If you have your concrete slab foundation inspected by either a repair contractor, or better yet, an independent professional structural engineer, you are likely to get an elevation report produced by one of two tools:
A Compu Level or a manometer. When I had my inspection done, the engineer used a Compu Level. I received a report that detailed variances in elevation from one end of my slab to the other. For example, there was a 3-4 inch drop in one corner of the house when compared to the center of the slab.
Nice to know. I suppose. But in practical terms, what does that really tell you? Unless you have a benchmark of some kind to compare the readings against, not a whole lot. Do I have elevation readings from when the slab was newly poured? No.
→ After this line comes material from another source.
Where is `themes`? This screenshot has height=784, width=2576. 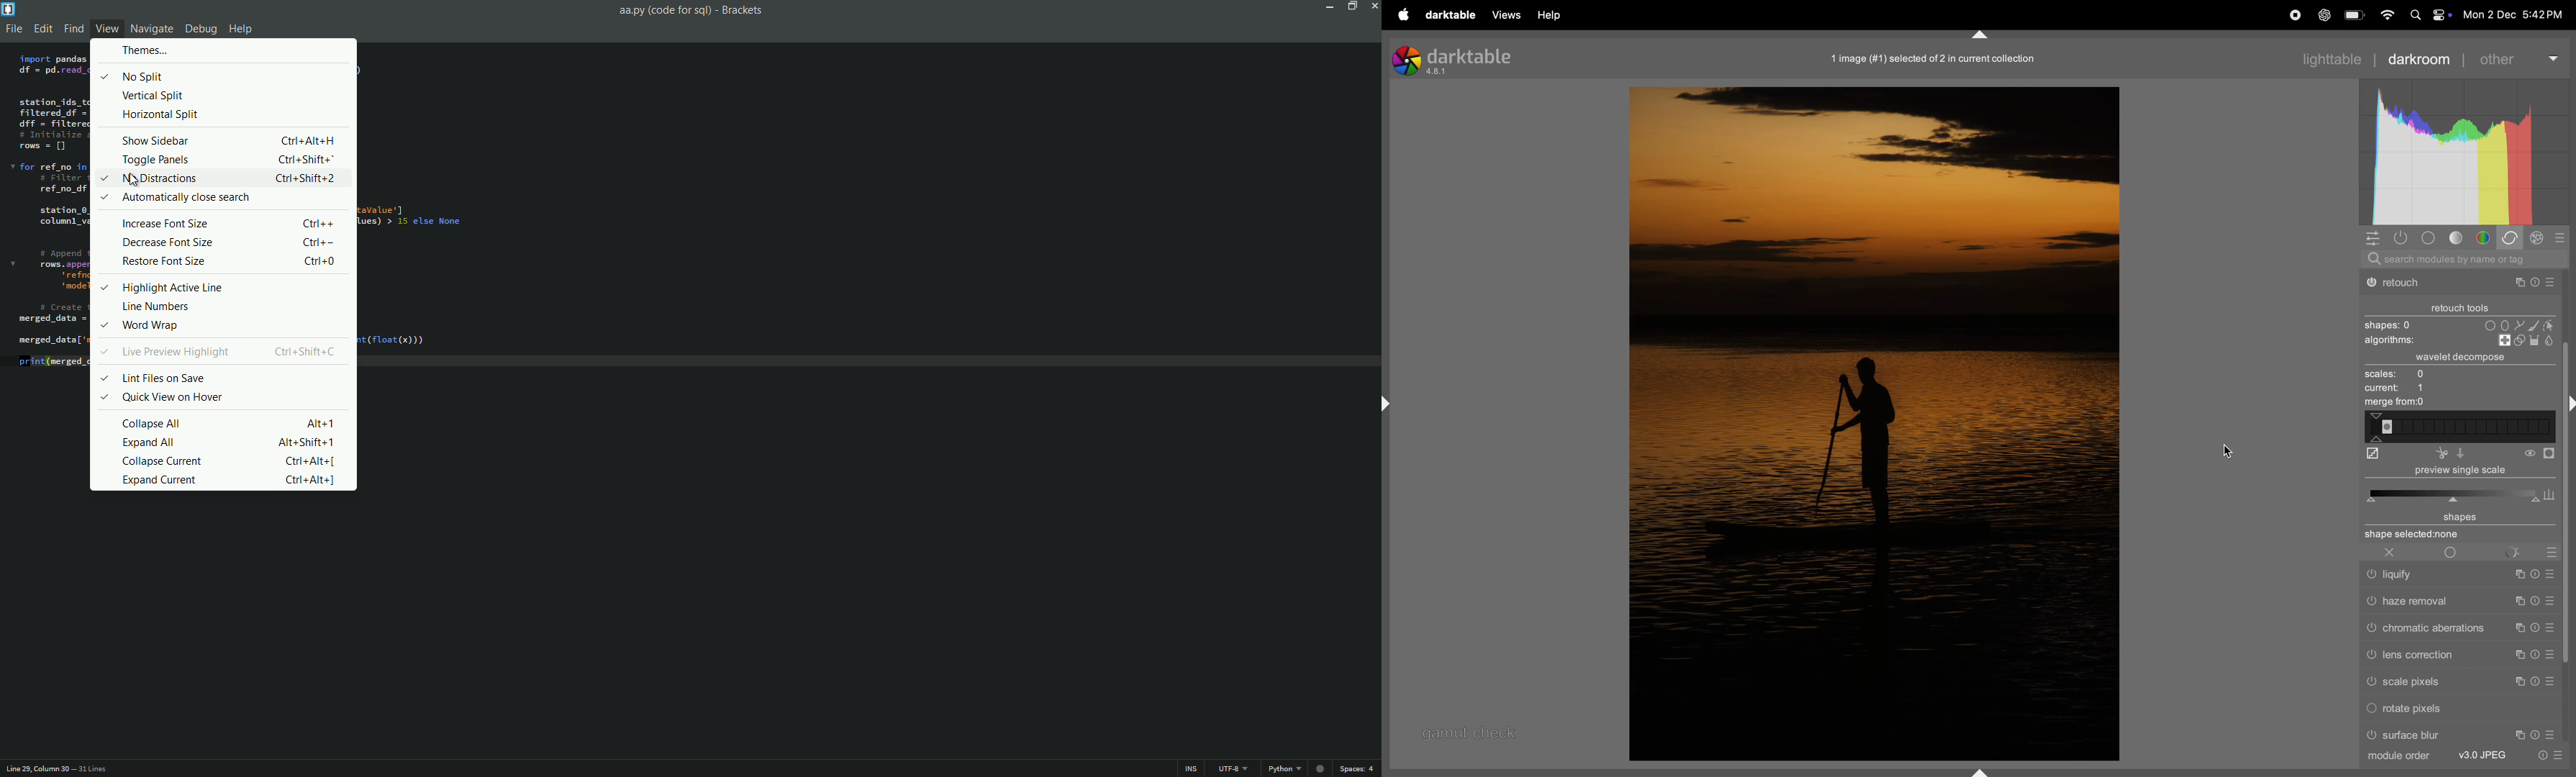
themes is located at coordinates (145, 51).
Do I know for sure that the foundation was perfectly level when the house was first built (over 30 years ago?) No. So do variations in elevation today mean I have foundation movement? Not necessarily. I may never have had a level foundation to begin with.
So don’t let a foundation repair company come over, string their little tubes all over the house, then try to sell you a repair job based only on changes in elevation in your slab. It just might be a dog and pony show.
However if your house also shows the classic signs of foundation distress: windows and doors that don’t open and close properly, diagonal cracks in the walls (inside and out), cracks near door frames and window frames, separations between walls and frames and such, then you do have a reason to be worried. All of those signs point to a twisting of the framework and could indeed be caused by foundation movement.
Just don’t let numbers from a Compu Level or manometer be the only “evidence” that you need an expensive foundation repair job done on your home.